Parents on the Front Lines
How a global pandemic exposes the failures of our educational system.
Posted June 11, 2020
We’re in a global pandemic and parents now find themselves on the front lines of their children’s schooling. I’ve provided some advice in previous publications about how to better survive this—like designing effective motivational systems and using a timer to create a clear distinction between work and break time. Although good advice, such strategies will not solve the bigger problem facing us: the way schools are designed actually doesn’t work.
As you sift through the mountains of lessons assigned to your kids each day, you’re likely feeling overwhelmed. Some schools are actually assigning even more challenging work than when schools were open. For example, a mom I had the pleasure of meeting a few weeks ago reported to me that her 4-year old was being required to identify Italian words for pictures, but the child wasn’t even learning Italian before schools shut down. Not to mention that her child can’t even read in English yet. Doesn’t make much sense, right? No wonder so many parents want to jump out of the nearest open window!
So, what’s the deal? Why is the task of managing our kids’ school requirements so infuriating? The fact of the matter is that parents finally have a front-row seat to the ridiculous design of our educational system, which isn’t based on how learning actually occurs. Rather, schools are designed based on beliefs about how children learn. These beliefs have been running the show since the dawn of our school system, which has never produced high levels of proficiency with a majority of students.

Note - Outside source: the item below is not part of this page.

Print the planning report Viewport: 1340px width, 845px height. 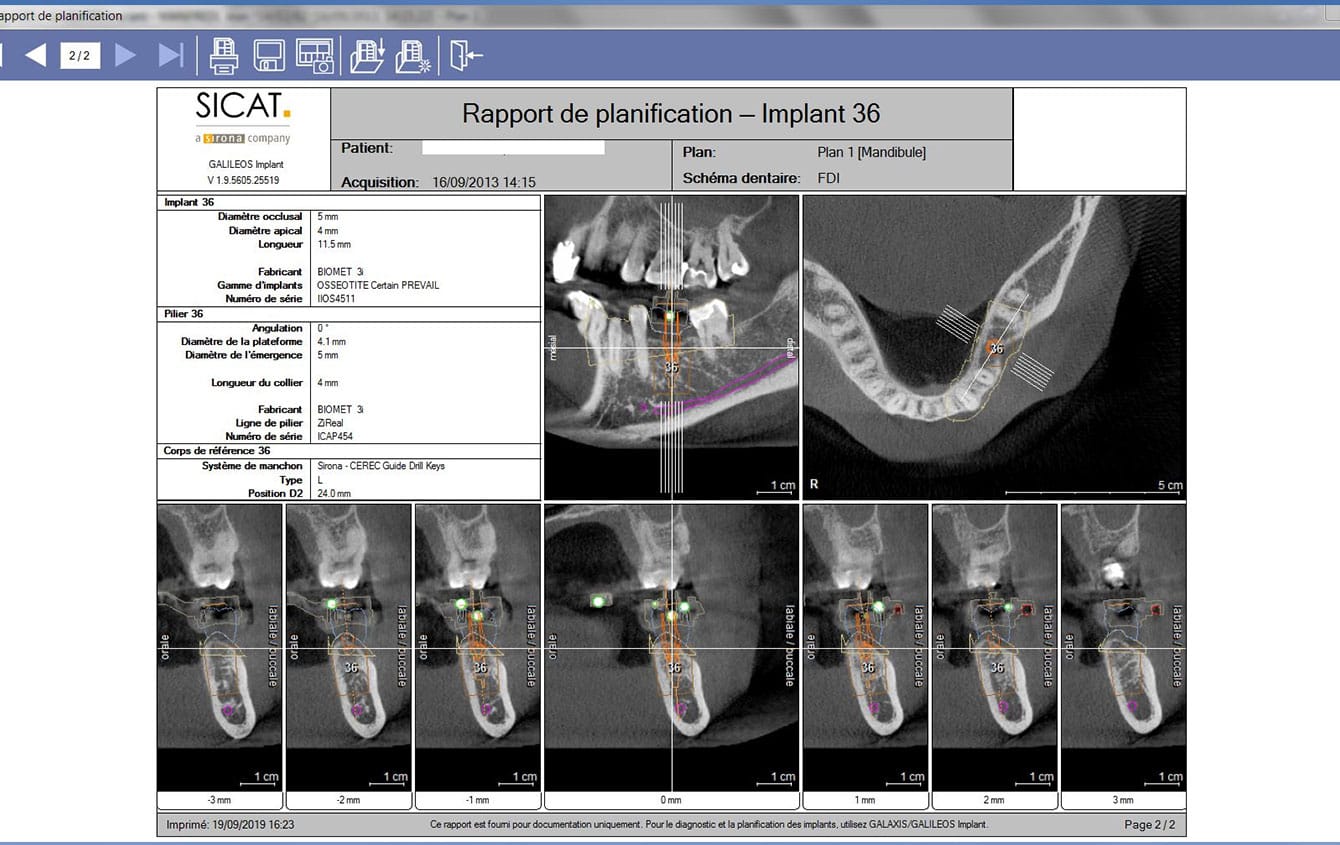click(x=223, y=56)
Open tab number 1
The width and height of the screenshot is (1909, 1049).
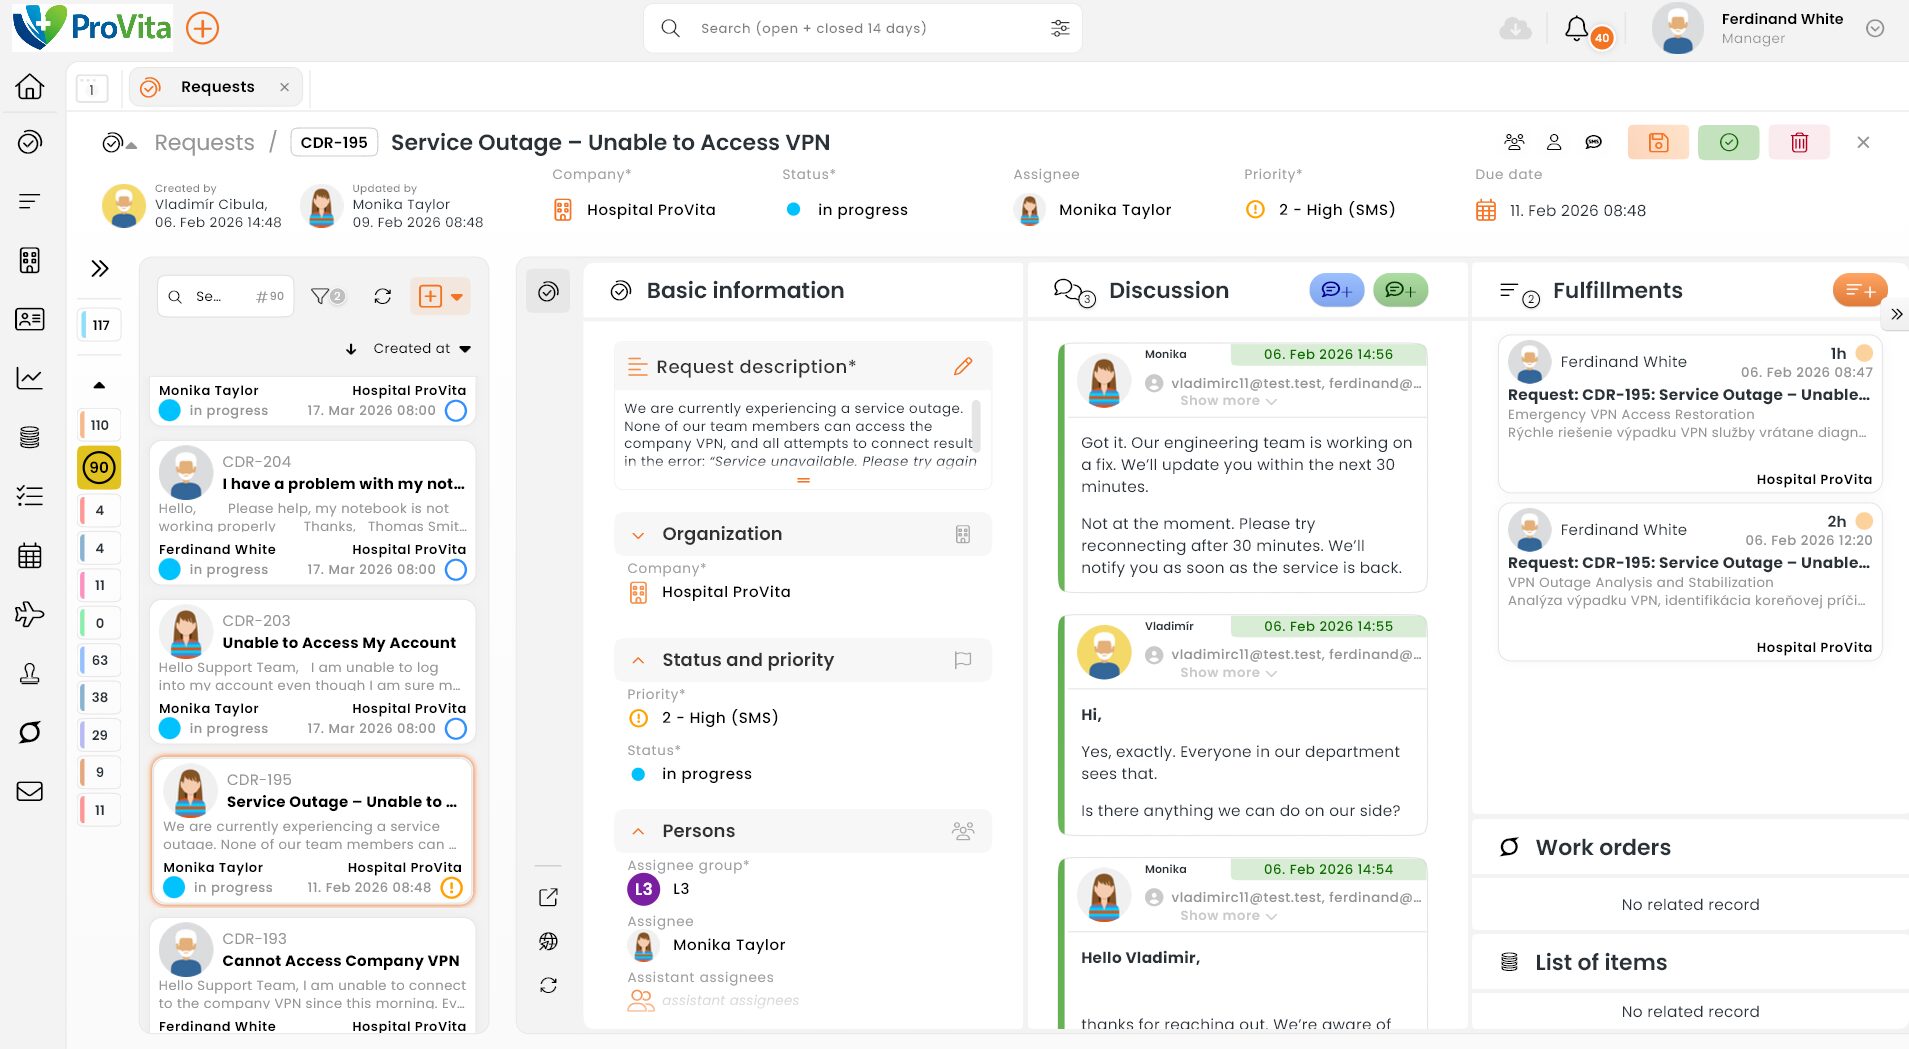coord(92,89)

Now that we are in the midst of a global pandemic, the importance of a well-educated world populace is more relevant than ever. We need highly competent individuals to solve the complex problems that face us—including our current crisis. We can’t afford for our educational system to remain in the dark ages. We need schools to evolve and incorporate the vast scientific discoveries that have been made regarding the nature of human learning.
Behavioral science, which is the science of learning, has led to the discovery that we learn through the repeated reinforcement of our behavior over time. As we behave, and that behavior comes into contact with reinforcing consequences in the environment, our behavior increases in strength and, eventually, becomes established as a permanent part of our repertoire. In other words, with enough reinforced practice, behavior becomes habitual.
Behavioral science has also discovered that more complex skills can’t be effectively learned and mastered until prerequisite skills are mastered. For example, we can’t master algebra all at once. We must first master all of the components of algebra like numeracy and basic computation skills. This same learning process applies to how we learn everything: sports, musical instruments, academic skills, etc.
Since schools aren’t designed according to the actual learning process, a majority of students fail to master skills but are pushed ahead anyway. Kids are pushed along from skill to skill and grade to grade based on age and arbitrary timelines because of the belief that learning occurs via exposure to experiences, and the more stuff kids are exposed to, the better.
This belief explains a lot of frustration and failure, such as why your kids are given 15 different lessons to learn a week, with very few opportunities to actually practice the content included in any of the lessons; why your kids can’t recall any of the lessons they were exposed to as recently as a week ago; or why your kids are being expected to complete complex math problems even though they still have to count on their fingers to compute basic math facts.
Exposure to lots of stuff doesn’t equal learning or mastery. Exposure to lots of stuff is similar to throwing a handful of cooked spaghetti at the wall and hoping that a few pieces stick. As a scientist-educator who has been rapidly accelerating academic and cognitive skills with students for more than 20 years, I can tell you that the ol' “throw spaghetti at the wall” method of instruction is not scientific nor a recipe for success—it’s actually a recipe for disaster.
Effective instruction requires design based on how the learning process actually works. Kids need to spend more time practicing skills and less time having content thrown at them. Scientist-educators, like me, who use instruction based on behavioral science, produce exponentially greater learning gains than traditional approaches. We don’t produce these kinds of outcomes by exposing kids to lots of stuff. We produce these kinds of outcomes by giving learners the time to practice skills until they are truly mastered or fluent. A fluent skill has become a habit—an automatic, effortless, permanent skill available whenever a child needs to use it.
When learners are given the time required to practice skills to fluency, they begin leaping up curriculum ladders and performing more complex skills with little instruction or effort required. Fluent learners are confident, vital, independent, joyful, and lifelong learners. Unfortunately, the way schools are designed actually produces dysfluency rather than fluency. Being dysfluent at skills is like tripping over untied shoelaces all day. But fluency in skills means being an expert, a champion, a pro. Everyone wants to be an expert, right? Expertise is learned. Expertise is a byproduct of effective practice.
We need an educational system designed to produce experts—those highly trained individuals that will go forth and make the kinds of discoveries that will save us all from future pandemics. Experts aren’t born. Experts are trained. The science of learning has been completely ignored by the educational establishment for decades. We can no longer tolerate an educational system based on belief. The future of our planet and our species requires education based on science. Now that you are all experiencing the frustrations of an antiquated, unscientific educational system, maybe you will become as angry as I am. Enough is enough. We need behavioral science in our schools—now more than ever.